Manchmal ist es ganz gut, wenn man nur in die Schublade greifen muss und dort schon ein Konzept oder Planungen findet. Der Stadtbusbetreiber Haiz meldet Insolvenz an? Gab es da nicht einmal Planungen, die damals verworfen wurden? Rausgeholt, aufgefrischt und fertig ist der neue Stadtbus. Oder die Sanierung des gelben Rathaus wird zu teuer, bringt aber eigentlich auch nicht wirklich viel. Gab es da nicht einmal diese Hermann-Pläne für einen schicken Anbau, der die Ecke städtebauliche aufwerten sollte, aber dann aufgrund der Kosten wieder in der Schublade verschwand? Jetzt wurde er wieder herausgeholt und die Chancen sind gut, dass er in den nächsten Jahren auch umgesetzt werden wird.

Und weil die Vorfahren einst einmal vieles richtig gemacht haben, von denen die heutigen Stadträte reichlich profitieren können, will nun auch FDP-Stadtrat Roland Erndle in die Reihen der Visionäre treten. Es könnte ja schließlich einmal sein, dass das Land ein entsprechendes Programm plant, bei dem das Verbuddeln von Straßen gefördert wird. Da wäre es doch ganz praktisch und sicherlich zielführend, wenn man einfach nur in die Schublade greifen müsste und einen Plan herausholen könnte.

Und wie wird die Erndle-Vision nun auf dem Papier aussehen? Den Hindenburgring gibt es nicht mehr, weil irgendwo in der Nähe des Kaiser-Kreisels die Straße im Erdreich verschwindet und dann erst wieder bei der Hermann-Fischer Allee herauskommt. Zu teuer? Völlig abwegig? Die FDP halt mal wieder? Die Verwaltungsgesichter sprechen Bände, doch der Erndle lässt halt einfach nicht locker. Visionen braucht es eben und auch für den Ausbau der Bundesstraße 27 habe man nun wirklich frühzeitig angefangen, sich Gedanken zu machen. Und als schon niemand mehr daran geglaubt hat, wurde oder vielmehr wird das Projekt dann doch noch Realität.

Und weil sich nun niemand als Visionärsausbremser outen will, wird Stadtbaumeister Heinz Bunse in diesem Bezug einmal Kontakt mit dem Land, dem ja immerhin der Hindenburgring gehöre und das dann verantwortlich ist, aufnehmen. Auch wenn er sich eigentlich schon denken kann, wie die Antwort lauten wird.

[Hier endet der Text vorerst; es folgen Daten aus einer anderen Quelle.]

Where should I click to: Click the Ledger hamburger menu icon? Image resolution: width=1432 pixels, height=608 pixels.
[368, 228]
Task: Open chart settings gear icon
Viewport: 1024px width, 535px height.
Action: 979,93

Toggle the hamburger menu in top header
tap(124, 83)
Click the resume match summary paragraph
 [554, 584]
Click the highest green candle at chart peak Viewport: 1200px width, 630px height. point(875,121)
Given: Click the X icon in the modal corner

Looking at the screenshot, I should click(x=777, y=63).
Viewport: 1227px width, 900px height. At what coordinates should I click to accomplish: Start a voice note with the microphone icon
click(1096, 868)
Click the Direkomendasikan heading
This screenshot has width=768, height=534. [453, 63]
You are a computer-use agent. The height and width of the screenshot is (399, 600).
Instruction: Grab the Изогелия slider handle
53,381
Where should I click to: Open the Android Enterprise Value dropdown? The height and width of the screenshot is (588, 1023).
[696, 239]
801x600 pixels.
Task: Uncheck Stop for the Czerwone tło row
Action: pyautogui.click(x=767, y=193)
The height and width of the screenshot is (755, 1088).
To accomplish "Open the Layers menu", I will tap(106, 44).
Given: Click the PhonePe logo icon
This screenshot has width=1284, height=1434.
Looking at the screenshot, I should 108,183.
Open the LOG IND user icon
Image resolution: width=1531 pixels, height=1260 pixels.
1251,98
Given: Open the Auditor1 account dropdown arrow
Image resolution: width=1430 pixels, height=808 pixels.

Doch wer weiß: Es gab ja auch in grauer Vorzeit viele, die nie geglaubt hätten, dass es einmal eine Zeit geben wird, in der am Donaueschinger Rathaus nicht mehr drei Bundesstraßen aufeinander treffen werden. Und in einigen Jahrzehnten können die Donaueschinger dann über den ehemaligen Hindenburgring spazieren – ganz ohne von Autos gestört zu werden. Hinauf ins Stadtviertel "Am Buchberg". Und vielleicht kann man dort dann bei IKEA shoppen oder ins Musical gehen – das war ja schließlich auch einmal so eine Vision.